Ongwen himself was abducted by the LRA when he was about nine years old, and the court said it was aware that he too suffered much in his childhood and youth. ‘However, this case is about crimes committed by [Ongwen] as a fully responsible adult and as a commander of the LRA in his mid to late twenties’, during which time, he rose quickly through the ranks of the LRA to the rank of brigadier.
In its judgment, the court was careful, wherever possible, to give the names of victims of Ongwen’s crimes. ‘These victims have a right not to be forgotten,’ said the court. ‘They have the right to be mentioned explicitly.’ Sometimes, the victims’ names were known to the court, other times they were simply referred to as ‘a girl found in the river’, ‘a woman shot in the mouth’ or ‘Beatrice’s son (his body was found in a sack)’.
As Judge Schmitt read through the crimes committed against the LRA’s victims of which Ongwen was convicted, people in many parts of the world were listening to his comments and findings.
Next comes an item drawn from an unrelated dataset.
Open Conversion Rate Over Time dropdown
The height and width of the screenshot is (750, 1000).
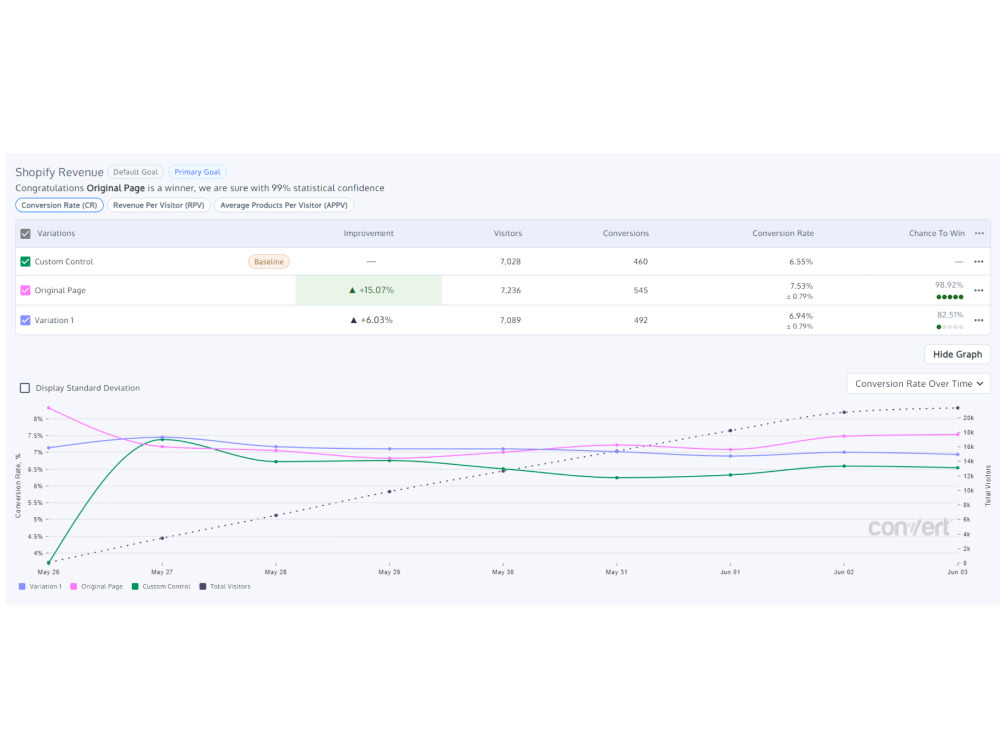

Among them were people in the parts of Uganda where the LRA had been active. They listened on the radio or watched via television. There had been a strong effort to involve these communities, some of whose members had given evidence in the case, or who knew people killed or were otherwise affected, and to ensure that they fully understand the court’s process and findings at each stage of the case so far.
Some of the evidence referred to by Judge Schmitt was almost too painful to listen to. As to the behaviour of the government soldiers who were to guard the civilians sheltering in the camps, the court commented on ‘the sad pattern that the government forces were not able to protect [them]’ and that the soldiers ‘quickly fled’, leaving the civilians defenceless.
In relation to the attacks on four camps housing civilians, and the killing and abductions that followed, the court found that Ongwen had committed ‘a number of war crimes and crimes against humanity’.
But in addition, the judges found him responsible for ‘sexual and gender based crimes’, both committed directly by him, and that he permitted or encouraged in relation to other members of the LRA.
Ongwen’s ‘forced marriages’ were declared to be a crime against humanity. This was because the court considered that ‘forced marriage’ fell under the category of ‘other inhumane acts’ in terms of the Rome Statute and thus as a crime against humanity.
‘The conduct underlying forced marriage is not fully captured by other crimes against humanity, such as sexual slavery or rape’, crimes for which Ongwen was also responsible, said Judge Schmitt.
The court further found that he committed the crime of ‘forced pregnancy’, something that was both a crime against humanity and a war crime. ‘This is the first time that the crime of forced pregnancy is considered by a trial chamber of this court,’ he added.
The court found that Ongwen and other LRA leaders were involved ‘in a coordinated and methodical effort to commit sexual and gender-based crimes against women and girls in the Sinia brigade [where they were based].’ LRA fighters abducted these women and girls and took them to the brigade where they were systematically abused.
On the difficult question of Ongwen’s moral responsibility, given his own background as an abducted child soldier, the court declared that it found him ‘fully responsible for all the crimes’ of which he had been convicted.
There was no evidence to support the claims by his defence that he suffered from ‘any mental disease or disorder’ during the time of these crimes.
The overwhelming picture, far from showing any mental problem, was of someone ‘in full possession of his mental abilities’. Moreover, some of his attacks, on women, for example, had been in private, with no one else threatening him.
‘He was not a puppet on a string,’ said the court. ‘Thus, there exists no ground excluding [his] criminal responsibility. His guilt has been established beyond any reasonable doubt.’
- Submissions and reply on sentence are to be with the court by mid-March after which the judges will give their decision on sentence.